:: Work request 1 ::
Copy, word for word, the stretch of the health insurance passage from "I am proud to" through "a huge difference.".
:: Work request 2 ::
Decide whether each statement agrees with the health insurance passage, and support each yes or no with the deciding words quoted from it: (a) Recommended screenings will be covered without a copay or deductible. (b) Children can still be denied insurance because of a preexisting condition. (c) Patients can access out-of-network emergency room services.
:: Work request 3 ::
Extend the health insurance passage, starting after its final sentence.

:: Exercise passage ::
⟨

I am proud to say these changes are just the beginning. As of yesterday, when you renew or purchase a health insurance plan, you don't have to worry about lifetime limits. We know what happens: If you get sick, if you live in Akron or Youngstown and you get very sick and spend a lot of time in the hospital, insurance companies--it is called rescission--will simply cancel your insurance because you exceeded the lifetime limits they set up. Well, no more lifetime limits because of this bill.
From now on, recommended preventive services, immunizations, mammograms, and other recommended screenings, will be covered without a copay or deductible. We want people to get screened, to get preventive care. It saves their health, and it saves all of us money. So they can get less expensive health care. For them, taking away their requirement to pay copays and deductibles will make a huge difference.
There are now new restrictions on private insurers from placing unreasonable limits on your coverage. Patients can access out-of-network emergency room services and children can no longer be denied insurance because of a preexisting condition. Think of the parents we talk to who have a child who is sick and can't get insurance because that child has a preexisting condition, as if a parent wanted it that way. Now we have fixed this.

⟩

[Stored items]
⟨

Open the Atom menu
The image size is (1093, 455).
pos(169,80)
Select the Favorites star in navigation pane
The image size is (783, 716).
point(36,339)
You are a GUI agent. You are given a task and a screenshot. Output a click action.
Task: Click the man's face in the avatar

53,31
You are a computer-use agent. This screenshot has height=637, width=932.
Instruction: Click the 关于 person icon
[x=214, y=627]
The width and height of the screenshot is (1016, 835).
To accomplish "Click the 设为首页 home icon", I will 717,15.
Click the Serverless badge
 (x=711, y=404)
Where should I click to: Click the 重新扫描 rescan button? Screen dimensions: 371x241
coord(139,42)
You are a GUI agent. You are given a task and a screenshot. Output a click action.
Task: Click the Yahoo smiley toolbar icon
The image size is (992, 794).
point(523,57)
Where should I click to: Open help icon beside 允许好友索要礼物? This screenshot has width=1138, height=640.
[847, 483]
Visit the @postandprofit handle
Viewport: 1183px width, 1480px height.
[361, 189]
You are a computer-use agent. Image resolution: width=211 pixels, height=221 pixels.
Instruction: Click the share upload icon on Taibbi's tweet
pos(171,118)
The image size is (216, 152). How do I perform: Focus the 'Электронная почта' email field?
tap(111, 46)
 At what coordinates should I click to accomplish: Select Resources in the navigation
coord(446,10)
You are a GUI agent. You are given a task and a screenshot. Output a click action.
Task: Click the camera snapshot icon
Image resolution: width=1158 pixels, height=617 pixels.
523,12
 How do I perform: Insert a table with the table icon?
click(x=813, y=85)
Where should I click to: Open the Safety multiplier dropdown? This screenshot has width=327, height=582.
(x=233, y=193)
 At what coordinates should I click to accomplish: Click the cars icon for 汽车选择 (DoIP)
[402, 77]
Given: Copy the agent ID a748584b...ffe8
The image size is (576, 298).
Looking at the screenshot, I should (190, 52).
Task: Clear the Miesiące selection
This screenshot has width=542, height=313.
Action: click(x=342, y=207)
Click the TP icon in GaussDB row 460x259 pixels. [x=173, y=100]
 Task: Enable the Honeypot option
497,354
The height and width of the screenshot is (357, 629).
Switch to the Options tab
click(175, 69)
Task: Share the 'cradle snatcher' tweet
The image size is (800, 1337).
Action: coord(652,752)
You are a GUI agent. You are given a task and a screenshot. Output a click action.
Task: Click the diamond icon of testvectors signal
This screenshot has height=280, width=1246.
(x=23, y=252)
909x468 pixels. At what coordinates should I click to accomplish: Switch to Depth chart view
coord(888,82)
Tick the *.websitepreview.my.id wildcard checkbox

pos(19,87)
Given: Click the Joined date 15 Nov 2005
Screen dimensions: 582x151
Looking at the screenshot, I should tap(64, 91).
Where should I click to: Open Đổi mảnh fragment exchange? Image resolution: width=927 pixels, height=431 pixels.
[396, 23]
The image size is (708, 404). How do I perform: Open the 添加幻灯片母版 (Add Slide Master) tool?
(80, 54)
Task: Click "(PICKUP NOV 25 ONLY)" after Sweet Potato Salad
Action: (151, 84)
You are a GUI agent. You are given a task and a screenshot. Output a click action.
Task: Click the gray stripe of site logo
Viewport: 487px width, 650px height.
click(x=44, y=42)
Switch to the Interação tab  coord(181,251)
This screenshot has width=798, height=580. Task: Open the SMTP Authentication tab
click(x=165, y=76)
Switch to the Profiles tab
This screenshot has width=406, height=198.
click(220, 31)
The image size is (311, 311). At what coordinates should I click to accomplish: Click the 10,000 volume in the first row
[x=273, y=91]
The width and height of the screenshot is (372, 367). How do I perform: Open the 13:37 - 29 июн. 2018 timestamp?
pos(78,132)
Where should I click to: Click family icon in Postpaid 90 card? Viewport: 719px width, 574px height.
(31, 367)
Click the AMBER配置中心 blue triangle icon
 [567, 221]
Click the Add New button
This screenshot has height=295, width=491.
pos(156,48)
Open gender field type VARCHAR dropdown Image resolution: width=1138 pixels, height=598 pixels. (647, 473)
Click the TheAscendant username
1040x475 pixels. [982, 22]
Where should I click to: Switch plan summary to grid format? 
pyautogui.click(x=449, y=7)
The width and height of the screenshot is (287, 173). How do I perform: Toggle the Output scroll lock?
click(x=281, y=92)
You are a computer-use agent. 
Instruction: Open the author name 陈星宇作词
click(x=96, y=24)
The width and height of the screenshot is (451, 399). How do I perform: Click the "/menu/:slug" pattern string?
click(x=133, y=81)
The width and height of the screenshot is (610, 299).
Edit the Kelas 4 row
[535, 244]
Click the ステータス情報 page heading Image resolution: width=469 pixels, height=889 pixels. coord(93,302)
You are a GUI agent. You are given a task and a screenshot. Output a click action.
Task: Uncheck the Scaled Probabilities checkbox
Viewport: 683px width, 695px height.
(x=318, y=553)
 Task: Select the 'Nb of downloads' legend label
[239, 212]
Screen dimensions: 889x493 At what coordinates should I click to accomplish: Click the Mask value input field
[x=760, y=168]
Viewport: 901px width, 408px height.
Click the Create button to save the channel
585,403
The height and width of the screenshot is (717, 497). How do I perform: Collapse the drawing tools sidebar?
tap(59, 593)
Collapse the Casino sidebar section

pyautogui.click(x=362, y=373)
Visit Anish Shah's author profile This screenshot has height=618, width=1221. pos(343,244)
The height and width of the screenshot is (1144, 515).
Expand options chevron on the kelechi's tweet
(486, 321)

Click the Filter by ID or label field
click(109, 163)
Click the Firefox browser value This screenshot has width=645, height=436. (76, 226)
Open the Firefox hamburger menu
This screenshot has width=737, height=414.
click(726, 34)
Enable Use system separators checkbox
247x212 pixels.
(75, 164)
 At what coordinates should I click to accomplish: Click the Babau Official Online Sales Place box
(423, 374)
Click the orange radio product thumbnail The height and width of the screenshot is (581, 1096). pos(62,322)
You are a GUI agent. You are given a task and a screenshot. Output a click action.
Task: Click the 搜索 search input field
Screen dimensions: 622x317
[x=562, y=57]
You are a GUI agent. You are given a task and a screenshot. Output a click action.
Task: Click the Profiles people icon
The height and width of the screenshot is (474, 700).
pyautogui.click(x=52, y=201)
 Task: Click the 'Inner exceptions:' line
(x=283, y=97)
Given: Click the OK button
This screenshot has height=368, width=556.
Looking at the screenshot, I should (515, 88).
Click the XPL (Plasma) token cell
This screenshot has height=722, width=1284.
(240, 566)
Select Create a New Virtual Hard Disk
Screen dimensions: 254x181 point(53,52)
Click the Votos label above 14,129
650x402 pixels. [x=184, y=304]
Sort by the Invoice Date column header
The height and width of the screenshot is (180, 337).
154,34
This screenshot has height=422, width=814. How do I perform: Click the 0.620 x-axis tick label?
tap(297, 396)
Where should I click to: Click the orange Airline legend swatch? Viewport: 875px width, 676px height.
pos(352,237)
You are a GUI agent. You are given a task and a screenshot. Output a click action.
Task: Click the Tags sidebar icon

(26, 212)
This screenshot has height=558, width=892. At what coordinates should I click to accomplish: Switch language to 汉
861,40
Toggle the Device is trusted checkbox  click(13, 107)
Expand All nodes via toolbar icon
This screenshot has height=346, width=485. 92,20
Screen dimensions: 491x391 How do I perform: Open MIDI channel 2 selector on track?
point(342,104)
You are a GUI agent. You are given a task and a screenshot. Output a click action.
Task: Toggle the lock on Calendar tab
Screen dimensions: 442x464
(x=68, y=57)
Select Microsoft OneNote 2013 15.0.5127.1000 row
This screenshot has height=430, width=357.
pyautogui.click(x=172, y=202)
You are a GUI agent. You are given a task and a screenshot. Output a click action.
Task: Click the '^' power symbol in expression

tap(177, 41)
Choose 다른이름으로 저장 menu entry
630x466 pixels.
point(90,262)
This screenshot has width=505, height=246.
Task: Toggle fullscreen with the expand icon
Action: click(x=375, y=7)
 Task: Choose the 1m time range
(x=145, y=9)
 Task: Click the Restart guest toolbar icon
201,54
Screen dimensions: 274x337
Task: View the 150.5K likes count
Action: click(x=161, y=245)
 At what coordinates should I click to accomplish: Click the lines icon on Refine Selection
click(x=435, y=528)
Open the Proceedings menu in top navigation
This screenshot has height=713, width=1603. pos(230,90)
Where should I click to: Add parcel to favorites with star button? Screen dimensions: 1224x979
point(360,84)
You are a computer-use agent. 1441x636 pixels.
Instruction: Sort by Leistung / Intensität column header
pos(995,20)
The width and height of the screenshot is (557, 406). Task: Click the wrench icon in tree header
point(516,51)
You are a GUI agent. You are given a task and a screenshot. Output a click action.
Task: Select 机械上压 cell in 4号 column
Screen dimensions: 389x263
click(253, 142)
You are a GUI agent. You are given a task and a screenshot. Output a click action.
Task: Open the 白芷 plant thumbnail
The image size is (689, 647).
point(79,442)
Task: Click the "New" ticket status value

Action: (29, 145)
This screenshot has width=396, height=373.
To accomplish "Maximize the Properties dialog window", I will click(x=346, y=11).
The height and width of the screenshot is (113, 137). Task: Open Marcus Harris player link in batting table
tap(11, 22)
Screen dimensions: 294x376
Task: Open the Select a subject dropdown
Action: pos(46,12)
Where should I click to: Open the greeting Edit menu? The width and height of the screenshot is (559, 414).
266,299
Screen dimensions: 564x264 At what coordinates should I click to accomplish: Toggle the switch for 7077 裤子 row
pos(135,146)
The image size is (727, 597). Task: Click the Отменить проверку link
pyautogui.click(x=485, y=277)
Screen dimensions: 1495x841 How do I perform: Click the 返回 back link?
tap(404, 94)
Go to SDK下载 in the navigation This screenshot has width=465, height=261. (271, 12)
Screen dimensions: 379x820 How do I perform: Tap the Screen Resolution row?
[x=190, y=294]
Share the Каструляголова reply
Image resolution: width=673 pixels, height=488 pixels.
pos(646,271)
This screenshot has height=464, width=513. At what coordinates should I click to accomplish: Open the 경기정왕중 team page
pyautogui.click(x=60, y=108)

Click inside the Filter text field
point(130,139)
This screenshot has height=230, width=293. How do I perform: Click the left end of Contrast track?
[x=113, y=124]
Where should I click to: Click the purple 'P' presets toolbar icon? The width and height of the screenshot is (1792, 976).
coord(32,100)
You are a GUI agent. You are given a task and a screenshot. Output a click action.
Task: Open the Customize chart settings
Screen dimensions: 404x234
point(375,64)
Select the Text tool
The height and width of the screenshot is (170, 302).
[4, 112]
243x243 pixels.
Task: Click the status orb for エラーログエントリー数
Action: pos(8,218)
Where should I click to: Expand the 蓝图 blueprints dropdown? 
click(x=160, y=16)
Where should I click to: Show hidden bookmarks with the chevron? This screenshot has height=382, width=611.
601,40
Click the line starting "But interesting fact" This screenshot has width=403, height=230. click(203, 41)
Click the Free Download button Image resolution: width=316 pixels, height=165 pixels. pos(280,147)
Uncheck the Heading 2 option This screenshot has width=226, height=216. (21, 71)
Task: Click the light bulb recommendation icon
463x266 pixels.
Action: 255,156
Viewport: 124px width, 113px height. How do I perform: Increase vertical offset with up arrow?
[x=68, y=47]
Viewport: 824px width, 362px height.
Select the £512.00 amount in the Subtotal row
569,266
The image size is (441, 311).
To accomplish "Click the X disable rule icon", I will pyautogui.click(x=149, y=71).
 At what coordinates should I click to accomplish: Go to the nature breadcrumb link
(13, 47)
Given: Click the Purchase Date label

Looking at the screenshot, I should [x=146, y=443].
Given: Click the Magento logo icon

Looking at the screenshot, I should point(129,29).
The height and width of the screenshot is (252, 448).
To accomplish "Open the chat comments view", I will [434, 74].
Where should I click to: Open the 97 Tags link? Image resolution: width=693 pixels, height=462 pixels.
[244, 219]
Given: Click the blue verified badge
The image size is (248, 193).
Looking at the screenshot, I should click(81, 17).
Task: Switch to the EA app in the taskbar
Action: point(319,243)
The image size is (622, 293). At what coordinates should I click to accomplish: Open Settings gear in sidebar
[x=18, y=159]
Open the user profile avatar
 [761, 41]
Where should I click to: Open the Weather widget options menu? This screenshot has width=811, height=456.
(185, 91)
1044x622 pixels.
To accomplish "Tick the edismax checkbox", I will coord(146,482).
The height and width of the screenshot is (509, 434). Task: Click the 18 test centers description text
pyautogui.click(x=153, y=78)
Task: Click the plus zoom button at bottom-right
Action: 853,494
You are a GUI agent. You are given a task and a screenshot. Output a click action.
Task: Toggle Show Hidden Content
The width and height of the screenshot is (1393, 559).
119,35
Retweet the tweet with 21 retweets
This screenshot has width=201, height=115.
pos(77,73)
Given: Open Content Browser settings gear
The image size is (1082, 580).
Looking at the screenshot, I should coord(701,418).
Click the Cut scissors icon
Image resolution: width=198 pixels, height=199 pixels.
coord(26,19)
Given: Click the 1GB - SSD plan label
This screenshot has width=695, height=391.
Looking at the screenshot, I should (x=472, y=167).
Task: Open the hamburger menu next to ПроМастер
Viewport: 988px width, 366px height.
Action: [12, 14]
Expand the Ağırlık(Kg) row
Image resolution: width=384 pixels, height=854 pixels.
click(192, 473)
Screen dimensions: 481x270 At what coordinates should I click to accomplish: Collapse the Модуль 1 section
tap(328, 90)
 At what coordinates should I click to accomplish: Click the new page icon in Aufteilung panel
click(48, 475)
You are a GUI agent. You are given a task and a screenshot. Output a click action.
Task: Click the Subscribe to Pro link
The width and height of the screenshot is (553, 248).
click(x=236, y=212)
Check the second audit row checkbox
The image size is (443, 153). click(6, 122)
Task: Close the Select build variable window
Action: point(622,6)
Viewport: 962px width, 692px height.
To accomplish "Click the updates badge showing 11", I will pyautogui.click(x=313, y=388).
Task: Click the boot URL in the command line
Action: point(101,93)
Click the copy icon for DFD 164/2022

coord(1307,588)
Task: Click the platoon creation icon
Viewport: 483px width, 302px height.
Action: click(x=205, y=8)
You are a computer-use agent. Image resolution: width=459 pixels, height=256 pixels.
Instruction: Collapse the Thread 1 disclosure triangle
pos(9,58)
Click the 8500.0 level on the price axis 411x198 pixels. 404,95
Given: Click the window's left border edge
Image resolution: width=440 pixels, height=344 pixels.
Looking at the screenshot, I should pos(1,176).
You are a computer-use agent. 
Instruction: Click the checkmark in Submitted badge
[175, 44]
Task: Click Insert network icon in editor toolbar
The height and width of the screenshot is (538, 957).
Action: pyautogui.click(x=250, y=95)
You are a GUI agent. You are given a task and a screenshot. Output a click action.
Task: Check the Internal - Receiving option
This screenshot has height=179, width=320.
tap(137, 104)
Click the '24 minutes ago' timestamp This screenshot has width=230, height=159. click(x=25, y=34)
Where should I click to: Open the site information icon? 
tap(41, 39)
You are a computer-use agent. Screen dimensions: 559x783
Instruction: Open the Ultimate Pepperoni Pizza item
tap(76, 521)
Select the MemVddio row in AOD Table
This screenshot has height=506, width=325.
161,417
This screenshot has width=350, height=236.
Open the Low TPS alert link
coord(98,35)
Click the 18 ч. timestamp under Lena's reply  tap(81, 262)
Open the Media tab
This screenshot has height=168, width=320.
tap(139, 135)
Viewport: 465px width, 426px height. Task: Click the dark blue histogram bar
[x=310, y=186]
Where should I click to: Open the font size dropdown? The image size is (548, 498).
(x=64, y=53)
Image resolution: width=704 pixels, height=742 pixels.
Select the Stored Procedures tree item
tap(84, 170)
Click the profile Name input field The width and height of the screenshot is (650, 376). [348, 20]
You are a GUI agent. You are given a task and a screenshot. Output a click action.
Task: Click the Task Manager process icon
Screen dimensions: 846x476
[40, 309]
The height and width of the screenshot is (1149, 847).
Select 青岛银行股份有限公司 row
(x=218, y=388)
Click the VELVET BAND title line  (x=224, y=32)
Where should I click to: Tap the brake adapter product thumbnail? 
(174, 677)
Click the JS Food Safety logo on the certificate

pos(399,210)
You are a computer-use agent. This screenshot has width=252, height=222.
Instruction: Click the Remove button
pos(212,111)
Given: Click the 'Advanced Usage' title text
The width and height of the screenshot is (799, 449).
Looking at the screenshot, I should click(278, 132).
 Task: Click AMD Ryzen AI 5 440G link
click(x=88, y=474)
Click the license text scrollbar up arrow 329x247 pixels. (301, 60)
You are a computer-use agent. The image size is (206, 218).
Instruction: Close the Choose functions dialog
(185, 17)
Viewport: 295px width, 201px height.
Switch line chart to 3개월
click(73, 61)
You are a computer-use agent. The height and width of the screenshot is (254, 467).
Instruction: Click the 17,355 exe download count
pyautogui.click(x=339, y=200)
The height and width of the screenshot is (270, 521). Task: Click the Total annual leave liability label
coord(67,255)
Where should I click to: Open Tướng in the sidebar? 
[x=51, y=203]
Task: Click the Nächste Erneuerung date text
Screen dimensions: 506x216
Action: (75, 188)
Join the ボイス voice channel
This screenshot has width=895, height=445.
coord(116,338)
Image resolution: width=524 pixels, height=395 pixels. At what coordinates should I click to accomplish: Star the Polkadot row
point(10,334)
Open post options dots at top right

⟩

:: Answer section 1 ::
I am proud to say these changes are just the beginning. As of yesterday, when you renew or purchase a health insurance plan, you don't have to worry about lifetime limits. We know what happens: If you get sick, if you live in Akron or Youngstown and you get very sick and spend a lot of time in the hospital, insurance companies--it is called rescission--will simply cancel your insurance because you exceeded the lifetime limits they set up. Well, no more lifetime limits because of this bill.
From now on, recommended preventive services, immunizations, mammograms, and other recommended screenings, will be covered without a copay or deductible. We want people to get screened, to get preventive care. It saves their health, and it saves all of us money. So they can get less expensive health care. For them, taking away their requirement to pay copays and deductibles will make a huge difference.

:: Answer section 2 ::
(a) Yes: "recommended preventive services, immunizations, mammograms, and other recommended screenings, will be covered without a copay or deductible"
(b) No: "children can no longer be denied insurance because of a preexisting condition"
(c) Yes: "Patients can access out-of-network emergency room services"

:: Answer section 3 ::
The Presiding Officer was part of this debate, as all of us in this institution were, during last year and the beginning of this year when we passed this bill. We know what the opponents--people speaking mostly on behalf of the insurance industry, the drug industry, and people who just don't agree that we should do something like this--we know what they did. They lied about death panels. They spread half-truths about costs. They even labeled health care reform ``communism.''
They did the same thing with Medicare. I remember the same arguments when I was a kid. I was 12 years old, 13 years old when Medicare passed. They used the same arguments about Medicare. They said: The government is going to stand between you and your doctor. They said: It is going to turn the United States into the Soviet Union. They said: We are never going to be able to get health insurance again. It is going to be big government running our lives. I don't think they say that about Medicare anymore. They have tried to dismantle and privatize Medicare, but they know it has worked.
In the 1930s, these same people with the same philosophy campaigned against Social Security, saying it wouldn't work. In the 1960s, they campaigned against Medicare, saying it wouldn't work. Now they are campaigning against the health care law.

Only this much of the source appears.